REQUISITOS DAS TAREFAS
**a)** Segundo o texto sobre mecanismos de votação, como devem ser implementadas as mudanças no mecanismo de votação para reduzir os riscos?
**b)** Transcreva literalmente o trecho do texto sobre mecanismos de votação que vai de "Cada país é" a "formas de votação.".

TEXTO SELECIONADO
_____
De um ponto de vista técnico, é possível melhorar a segurança do voto eletrônico. Como esta discussão deve ser conduzida?
Cada país é soberano ao decidir os mecanismos de votação que deseja utilizar. Globalmente, existem vários mecanismos. Os mais comuns são a cédula única em papel, em várias formas, e o voto eletrônico, em suas várias formas, incluindo o voto pela internet. Há também várias formas de votar: votar somente no dia da eleição; votar pessoalmente; votar antecipadamente pelo correio; levar a urna de votação para a casa do eleitor etc. Alguns países até combinam vários mecanismos e várias formas de votação.
Mas o mais importante é que os mecanismos de votação que cada país escolher devem gerar certeza, segurança, transparência, serem auditáveis e, sobretudo, gozar de muita credibilidade e legitimidade entre os cidadãos. Se o mecanismo de votação em vigor em um país goza de altos níveis de confiança, legitimidade e credibilidade, é aconselhável mantê-lo, sem prejuízo de fazer ajustes periódicos para melhorar seu desempenho e eficácia. Por outro lado, quando o mecanismo sofre de debilidades que poderiam comprometer a confiança e credibilidade do público, é aconselhável realizar um processo de reflexão e revisão, baseado em evidências concretas e demonstráveis, com o objetivo de identificar as possíveis causas do problema e as opções mais adequadas para solucioná-lo.
Como consequência, qualquer proposta de reforma eleitoral, especialmente no caso do mecanismo de votação, deve ser bem fundamentada, e as opções propostas para substituir o mecanismo atual devem demonstrar solidez técnica e viabilidade política. Outros fatores que devem ser cuidadosamente analisados são: demonstrar que o saldo líquido da reforma – benefícios menos efeitos negativos – é positivo; determinar seu custo econômico; basear-se num consenso político o mais amplo possível; e determinar, com o parecer técnico do corpo eleitoral, se há tempo suficiente para sua implementação sem assumir riscos sérios para a conclusão bem sucedida do processo eleitoral. A experiência comparativa sugere que, a fim de reduzir os riscos, mudanças no mecanismo de votação devem ser implementadas gradualmente, ou seja, em etapas sucessivas, como foi o caso com a implementação da urna eletrônica no Brasil.
_____
DADOS ABAIXO

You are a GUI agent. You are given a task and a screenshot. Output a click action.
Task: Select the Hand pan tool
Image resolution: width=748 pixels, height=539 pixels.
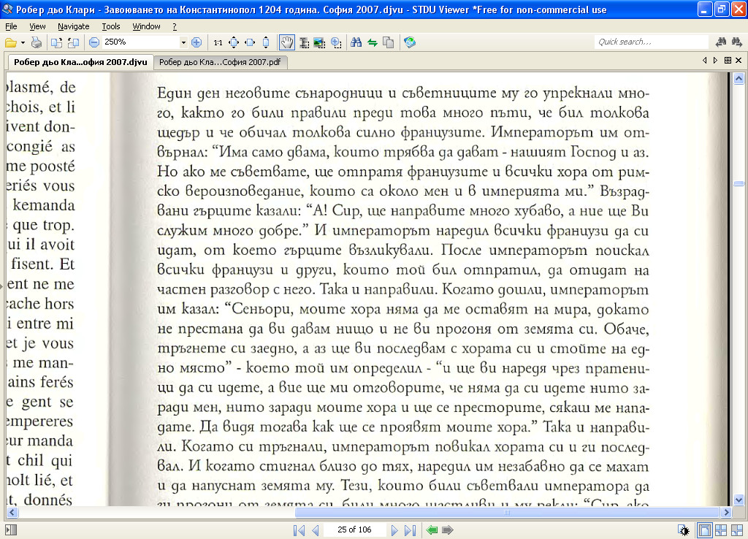pyautogui.click(x=288, y=42)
_____
RESPOSTAS DO EXERCÍCIO
**a)** Gradualmente, ou seja, em etapas sucessivas.

**b)**
Cada país é soberano ao decidir os mecanismos de votação que deseja utilizar. Globalmente, existem vários mecanismos. Os mais comuns são a cédula única em papel, em várias formas, e o voto eletrônico, em suas várias formas, incluindo o voto pela internet. Há também várias formas de votar: votar somente no dia da eleição; votar pessoalmente; votar antecipadamente pelo correio; levar a urna de votação para a casa do eleitor etc. Alguns países até combinam vários mecanismos e várias formas de votação.